Making all blocks able to return values sounds good for coherence. But that would entail making other changes in a pretty stable part of rust, as some blocks requiring semicolons and not others. I can see that would have sense in a new language, but not so much about changing an existing one.

Anyway, if I see someone wanting the feature I look for the best way to make it fit.

1 Like

Coming from https://github.com/rust-lang/rfcs/issues/1767#issuecomment-583691737 with my proposal dumped below. I think the dispute over whether or not the loop should return an Option is completely unnecessary given the proper desugaring rule.

I would really love to have this feature, so I try to make my proposal:

  • be useful in everyday situations
  • have a clear and intuitive formal semantics and typing rule
  • avoid the semantical confusion of else

Long story short, the while loop is followed by a then clause:

while BOOL {BLOCK1} then {BLOCK2}

This should be desugared to, and therefore have the same type and semantics with:

loop {if (BOOL) {BLOCK1} else {break {BLOCK2}}}

just as the usual while loop

while BOOL {BLOCK1} // then {}

have already and always been desugared to

loop {if (BOOL) {BLOCK1} else {break {}}}

It requires a bit more care for for but the story remains basically the same.

Note that the break in the then clause is harmless but redundant (just as the last expression in a function prefixed with return), since it will be desugared to break (break ...).

The choice of then over else or final is explained in #961

I would suggest then instead of final, since in all currently popular languages where it exists, final(ly) means the exact opposite of getting executed only when not being break-ed before, which is getting executed whatsoever. then would avoids the sort of naming tragedy like return in the Haskell community.

then also avoids the semantical confusion brought by else, since it naturally has a sequential meaning (I eat, then I walk) in parallel with its role in the conditional combination (if/then). In places where it joints two blocks ({ ... } then { ... }) instead of a boolean and a block (x<y then { ... }), the sequential semantics prevails intuitively.

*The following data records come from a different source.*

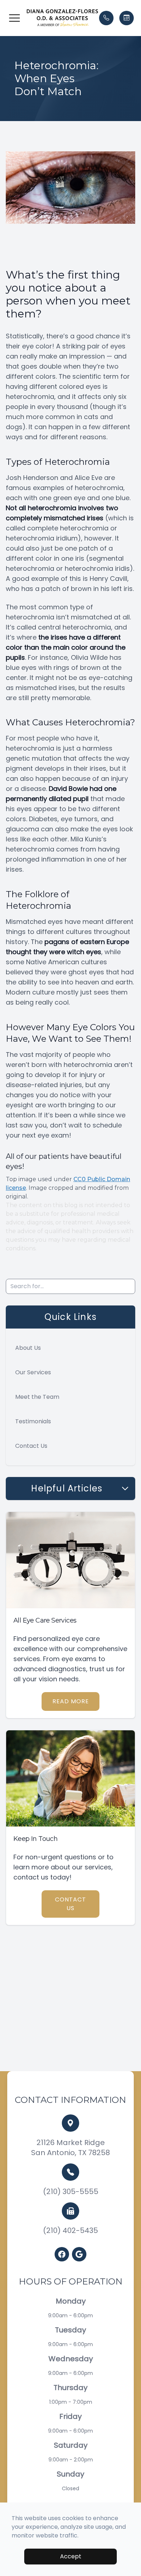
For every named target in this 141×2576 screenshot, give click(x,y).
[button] (14, 18)
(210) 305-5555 (70, 2191)
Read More (70, 1701)
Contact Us (31, 1446)
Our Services (33, 1372)
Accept (70, 2556)
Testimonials (33, 1421)
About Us (28, 1348)
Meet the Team (37, 1397)
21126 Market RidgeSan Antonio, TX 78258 (70, 2147)
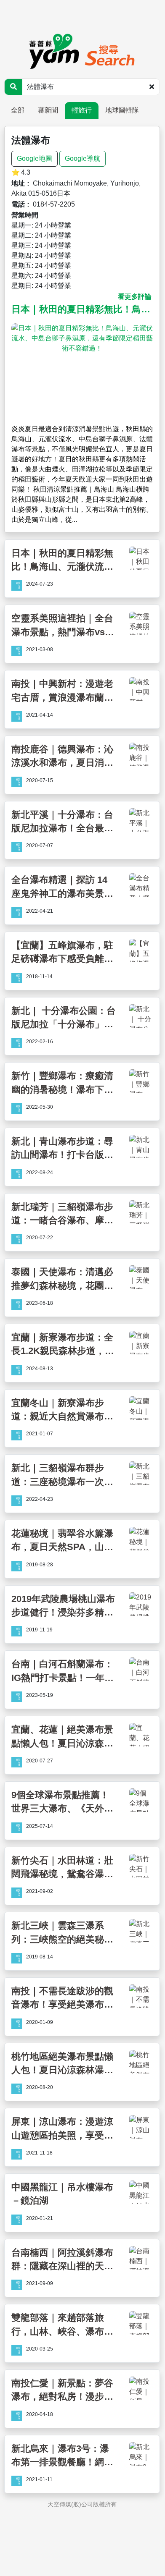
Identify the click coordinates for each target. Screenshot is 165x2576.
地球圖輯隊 (122, 110)
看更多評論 (135, 296)
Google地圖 (34, 158)
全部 (17, 110)
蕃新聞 (48, 110)
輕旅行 (82, 110)
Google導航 (82, 158)
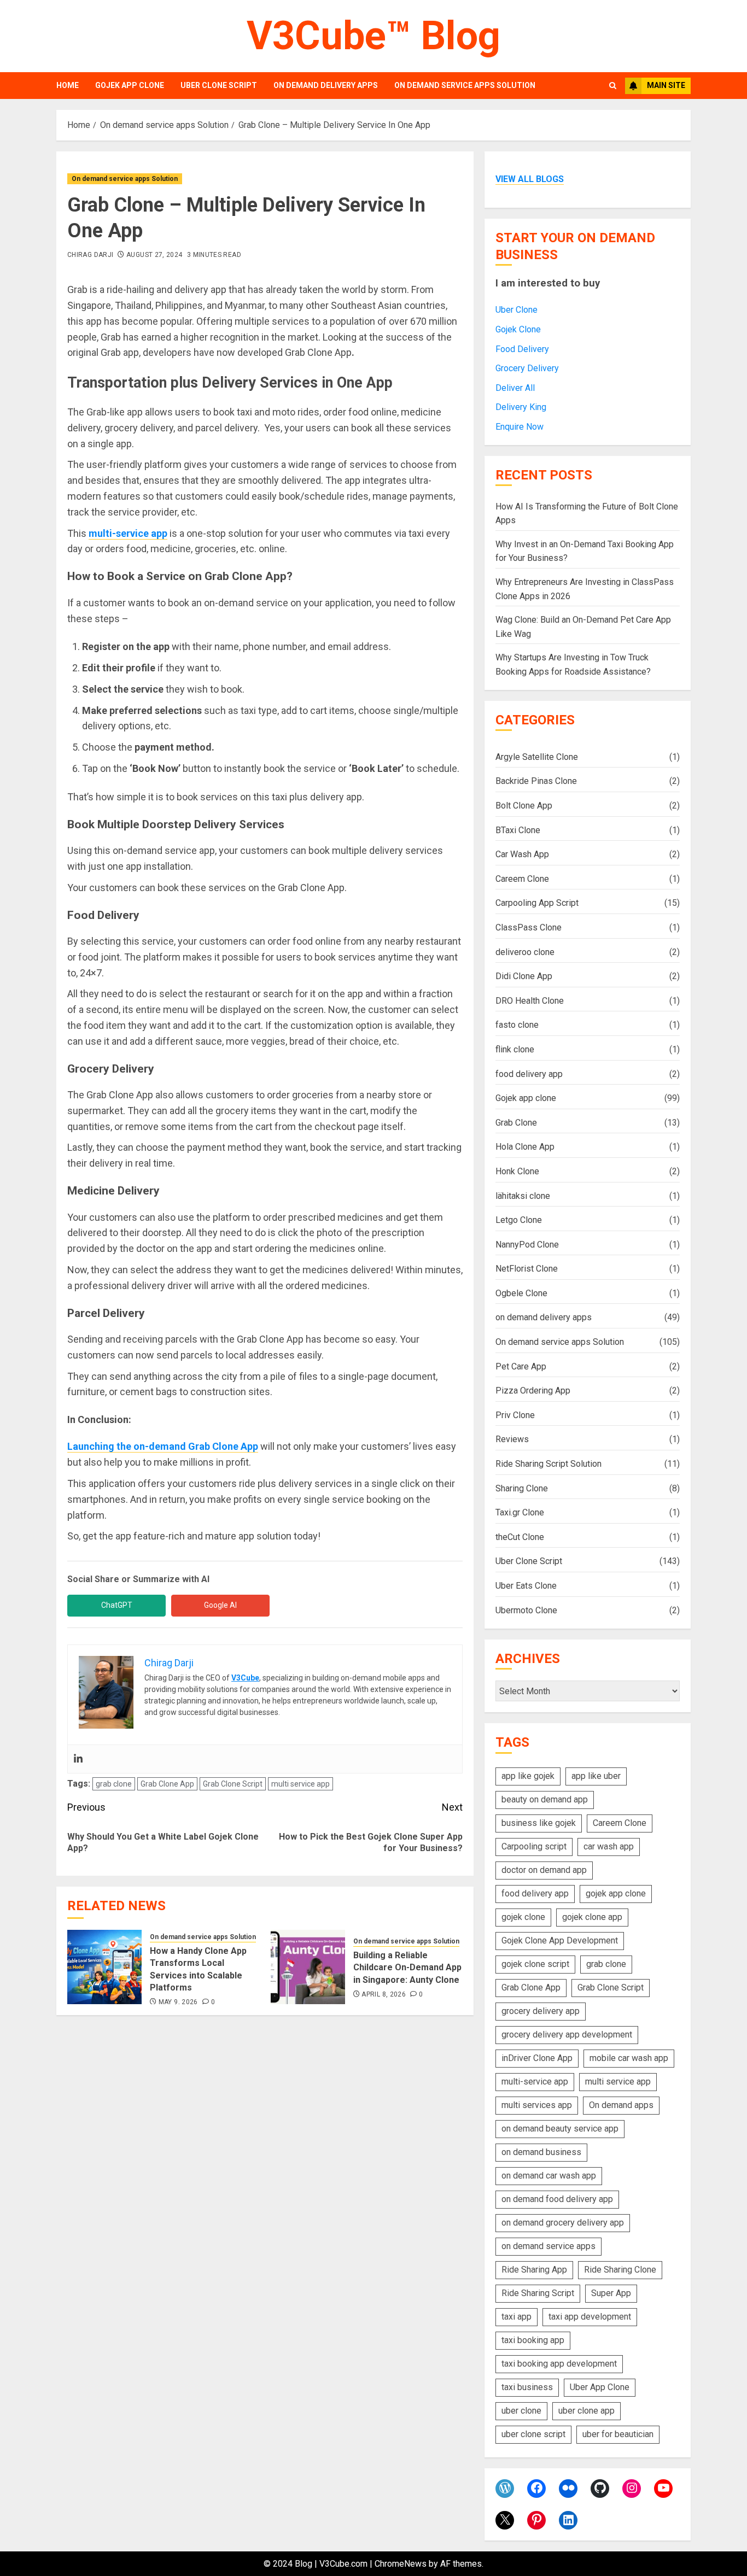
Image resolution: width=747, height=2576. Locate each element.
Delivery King (520, 407)
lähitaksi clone (522, 1196)
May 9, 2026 (178, 2002)
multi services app (536, 2105)
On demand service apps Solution (464, 85)
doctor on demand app (544, 1870)
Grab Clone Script (232, 1783)
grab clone (114, 1783)
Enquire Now (519, 426)
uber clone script (533, 2434)
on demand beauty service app (559, 2128)
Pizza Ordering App (532, 1390)
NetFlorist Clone (526, 1268)
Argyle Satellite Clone (536, 757)
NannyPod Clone (527, 1244)
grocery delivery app (540, 2011)
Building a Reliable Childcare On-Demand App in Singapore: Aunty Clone (407, 1967)
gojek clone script (535, 1964)
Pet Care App (520, 1366)
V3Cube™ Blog (373, 36)
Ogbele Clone (521, 1293)
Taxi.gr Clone (519, 1512)
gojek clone (523, 1917)
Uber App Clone (599, 2387)
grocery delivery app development (566, 2034)
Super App (611, 2293)
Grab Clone (516, 1122)
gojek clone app (592, 1917)
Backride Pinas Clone (536, 781)
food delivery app (529, 1074)
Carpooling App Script (537, 903)
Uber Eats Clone (526, 1585)
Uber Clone (516, 310)
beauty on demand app (544, 1799)
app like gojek (528, 1776)
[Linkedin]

This syntax can be used wherever the loop is meant to find something instead of to do something. Without this feature, we usually do the finding and then put the result somewhere, which is a clumsy emulation of just to find something.

For example:

while l<=r {
  let m = (l+r)/2;
  if a[m] < v {
    l = m+1
  } else if a[m] > v {
    r = m-1
  } else {
    break Some(m)
  }
} then {
  println!("Not found");
  None
}

which means:

loop {
  if (l<=r) {
    let m = (l+r)/2;
    if a[m] < v {
      l = m+1
    } else if a[m] > v {
      r = m-1
    } else {
      break Some(m)
    }
  } else {
    break {
      println!("Not found");
      None
    }
  }
}

Even this desugared version is cleaner than something like

{
  let mut result = None;
  while l<=r {
    let m = (l+r)/2;
    if a[m]<v {
      l = m+1
    } else if a[m]>v {
      r = m-1
    } else {
      result = Some(m);
      break
    }
  }
  if result==None {
    println!("Not found");
  }
  result
}
3 Likes

I really like this solution. However, having proposed that syntax before I know that you will have two problems.

  • this will need to be a new keyword because that syntax would currently be accepted.
  • therefore this will only be able to do it after the next edition.

In this case I would say that else remains an option since it is rather justified and explainable by the desugaring rule

loop {if (BOOL) {BLOCK1} else {break {BLOCK2}}}
2 Likes

So it's just forelse with a different keyword. This option has been brought up before, but it's unclear how wide support it enjoys. (Personally though, I find it satisfactory enough.)

So why not have a straw poll? The syntax can be bikeshedded later.

  • All loops directly return the value passed to break; if a for/while loop is exhausted, execute an extra block (which defaults to an empty block, evaluating to ())
  • for and while loops return an Option<_> (with Some wrapping the value passed to break and None representing an exhausted loop) in some or all circumstances
  • for loops evaluate to the value that the generator returns when it finishes, break can override the value; while loops are left as-is
  • Status quo: only allow loop loops to break with values

0 voters